Cumhurbaşkanı Erdoğan, KYK borçlarının silinmesinin gündemlerinde olup
olmadığına yönelik bir soruya ise şu yanıtı verdi:

“Bu, şu anda bizim gündemimizde. Değerlendirmesini bütçe
müzakerelerinden sonra inşallah masaya yatıracağız ve öğrencilerimizin lehine
olacak bir adımı da tabii inşallah atacağız. Burada özellikle kredi konusundaki
derdimiz, krediyi her müracaat eden alıyor. Daha sonra ödemek üzere alıyor.
Burs konusu, ödeme sorunu yok. Bu atılacak adımda bütün borçları olanların
beklentilerini biliyorum. Tamamıyla bu borçların silinmesi süreci olacaktır. O
zaman burada bir başka tercih gündeme gelecektir. O da nedir? Demek ki kredi
olayı ya kalkacaktır, sadece burs verme noktasına gidilecektir. Onun
değerlendirmelerini yapıp adımımızı ona göre atacağız.”

Bir öğrencinin “Cumhurbaşkanı kütüphanesi ne zaman hizmete
geçecek?” sorusuna Erdoğan,
“Bizim Cumhurbaşkanı kütüphanesine farklı ülkelerden gelen
insanlar, kütüphanemizi gördükleri zaman onlar da ‘Türkiye nasıl değişmiş’ diyecekler.
Zannediyorum ki kısa bir zaman içinde açılacak. Hedefimiz ekim ayında açmaktı
ama şimdi gün sayıyoruz. Müteahhit firmamız bütün çevre düzenlemelerini
bitirmek suretiyle bize ‘şimdi açabiliriz’ dediği anda inşallah 2020’nin ilk
müjdesi bu olacak.” yanıtını verdi.

Başka bir öğrencinin “Bir insan olarak sizin en büyük hayaliniz nedir?
Türkiye’yi 20 yıl sonra nerede görüyorsunuz?” sorusu
üzerine Erdoğan, “Türkiye’yi dünyada ilk 10 ülke arasında
görmeyi hayal ediyoruz. İlk 10’nun içerisinde olan Türkiye bizim için çok
değerlidir. Bu hedefe doğru inşallah yürüyoruz.” değerlendirmesinde
bulundu.

“Birçok ülkede emperyalizmin hakim ruhunu görüyoruz”

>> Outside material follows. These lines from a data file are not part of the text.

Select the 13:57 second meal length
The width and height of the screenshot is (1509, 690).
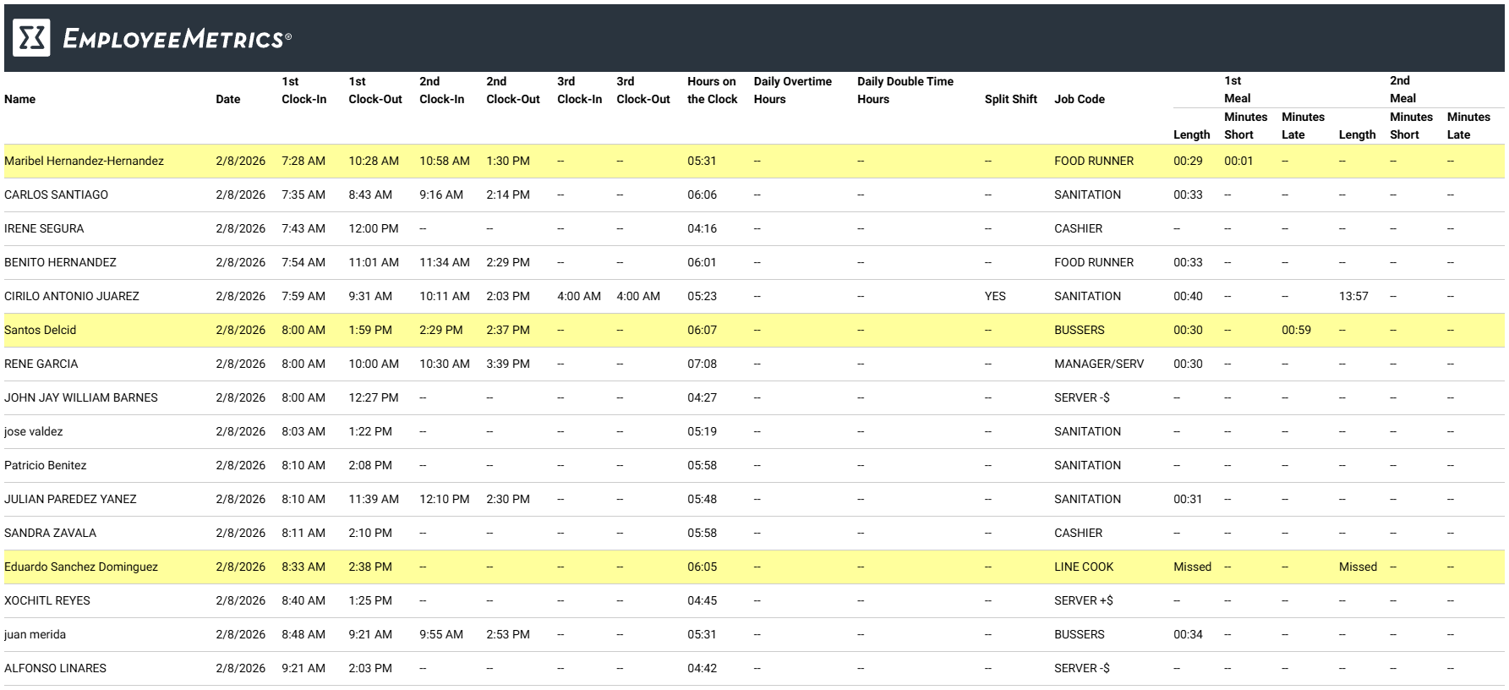1353,296
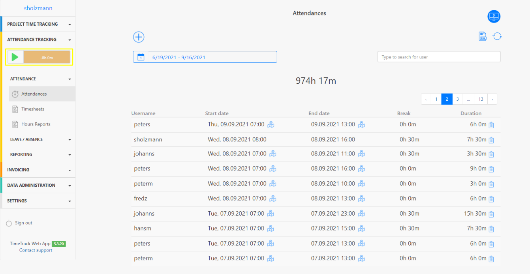530x274 pixels.
Task: Expand the Settings section
Action: click(x=38, y=201)
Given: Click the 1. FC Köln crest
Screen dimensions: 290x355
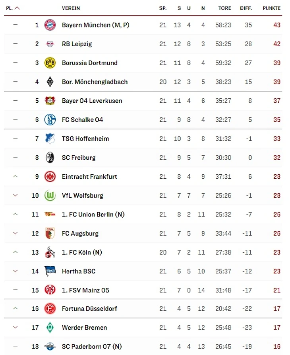Looking at the screenshot, I should coord(50,252).
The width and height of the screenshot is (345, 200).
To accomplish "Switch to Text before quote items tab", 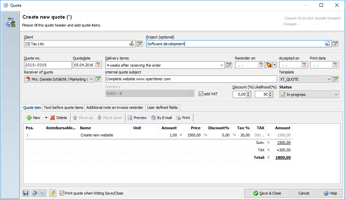I will [x=63, y=107].
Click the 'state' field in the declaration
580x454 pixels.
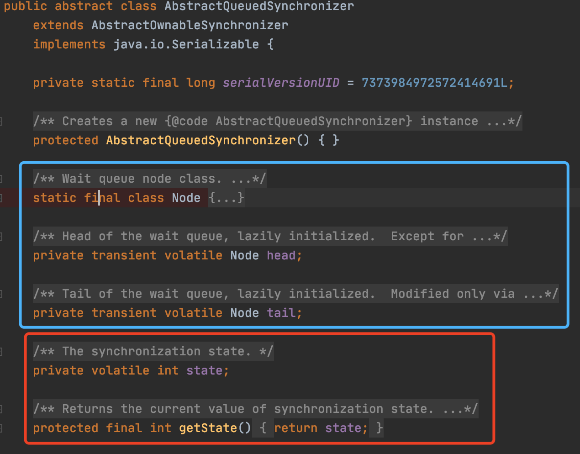204,371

Cumhurbaşkanı Erdoğan, 2023 ve 2071 hedeflerinde Türkiye’nin
belirleyici bir güç olarak mesafe kat etmeyi sürdüreceğini ifade
ederek, “Zulmün egemen olmadığı, barışın egemen olduğu bir dünya hep
hayalimizdir. Bunu başarmamız lazım. Özellikle birçok ülkede hala emperyalizmin
o hakim ruhunu görüyoruz, bundan kurtulmamız lazım.” diye konuştu. 

Afrika ülkelerinde kişi başına düşen milli gelirin Türkiye’nin 20 yıl önceki
durumundan daha düşük olduğuna işaret eden Erdoğan, “Biz şu anda
uluslararası donörler camiası içinde en az gelişmiş ülkelere en büyük desteği
veren ülkeler arasında birinciyiz. Bizden milli geliri itibarıyla zengin olan
ülkelerin hiçbirisi bizim bu yaptığımızı yapmıyor.” ifadelerini kullandı.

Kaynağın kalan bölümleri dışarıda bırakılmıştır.